Явный наружный брак он откладывал: косой шов, разошедшуюся закатку, глухой на простук корпус. На короба внешне целых партий, которые округ предписал пропускать по наружному осмотру, ставил мету, а в журнал заносил всё, чего по наружности проверить было нельзя.
В дверь сарая сунулся артельный, Брюханова человек, в добром полушубке, румяный с мороза, и заговорил весело – как говорят с тем, от кого худого не ждут:
– Вашбродь, ты помечай побойчей, а? Состав к ночи подают, нам бы догрузить засветло. Кузьма Саввич серчать будут. – Он скользнул глазом по навалу, по мете на коробах и ничего в той мете не прочёл, кроме того, что дело идёт. – Ишь, наклеймил-то, гора целая. Спорое нынче дело, грех жаловаться. Война.

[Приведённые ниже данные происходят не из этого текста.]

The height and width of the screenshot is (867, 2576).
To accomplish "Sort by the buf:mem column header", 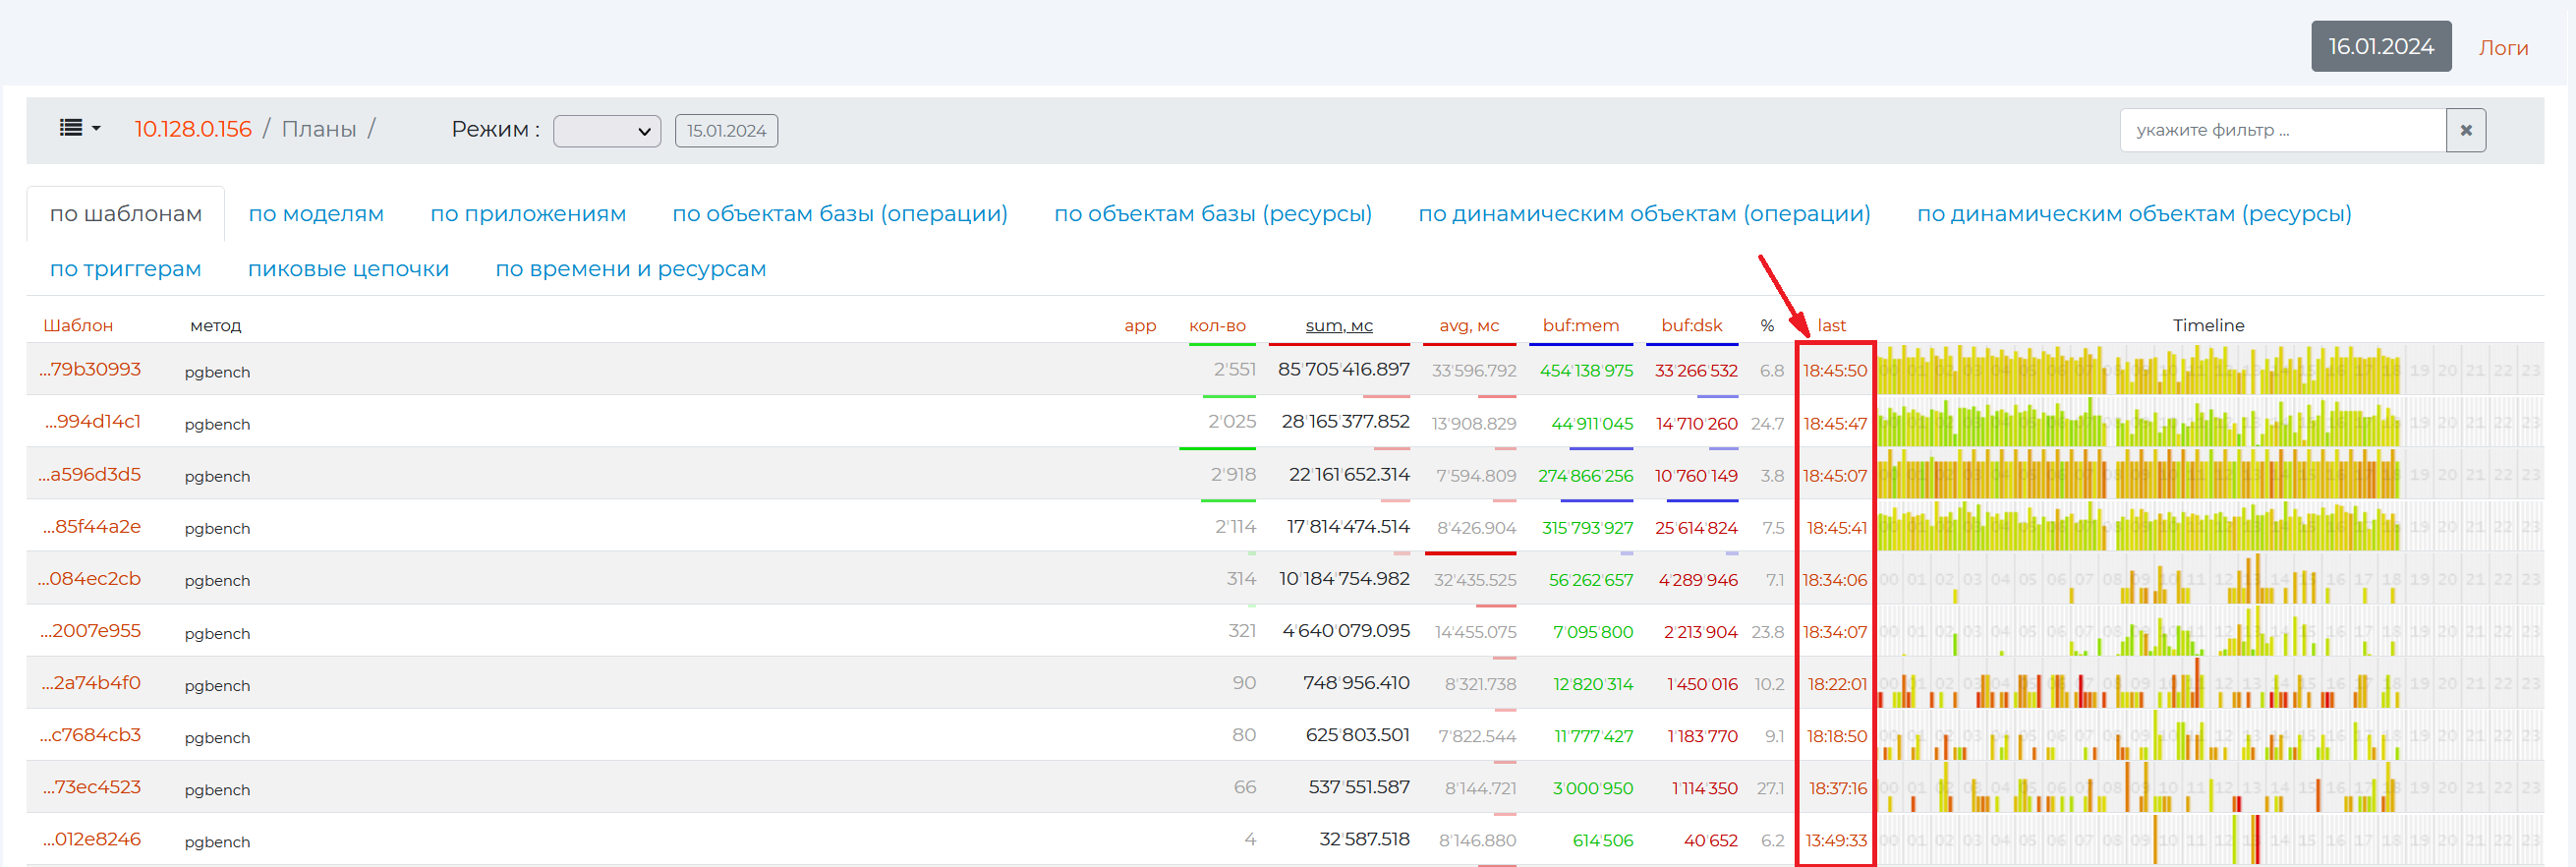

Хабаров не ответил. Корпус, у которого шов разошёлся на ноготь, отложил в явный брак. Следующая граната снаружи была цела; внутренний запал не проверить, не уничтожив её, – и на короб этой партии он поставил мету. Короб тут же уплыл к двери, в чьи-то ловкие руки, к платформам.
За дощатой стеной, во дворе, шла погрузка, и он, не глядя, слышал её всю: скрип полозьев, окрик старшего, глухой стук коробов о настил платформы. Подводы были Брюханова. Теперь они ходили мимо него свободно: артель оформили через округ, поставщика вписали, ряд пошёл – без его подписи. Он отступил в сторону, а воз и не заметил: катился себе дальше, на погрузку, – туда, где ждали, где затыкали голод чем попало, где брали в руку и не считали.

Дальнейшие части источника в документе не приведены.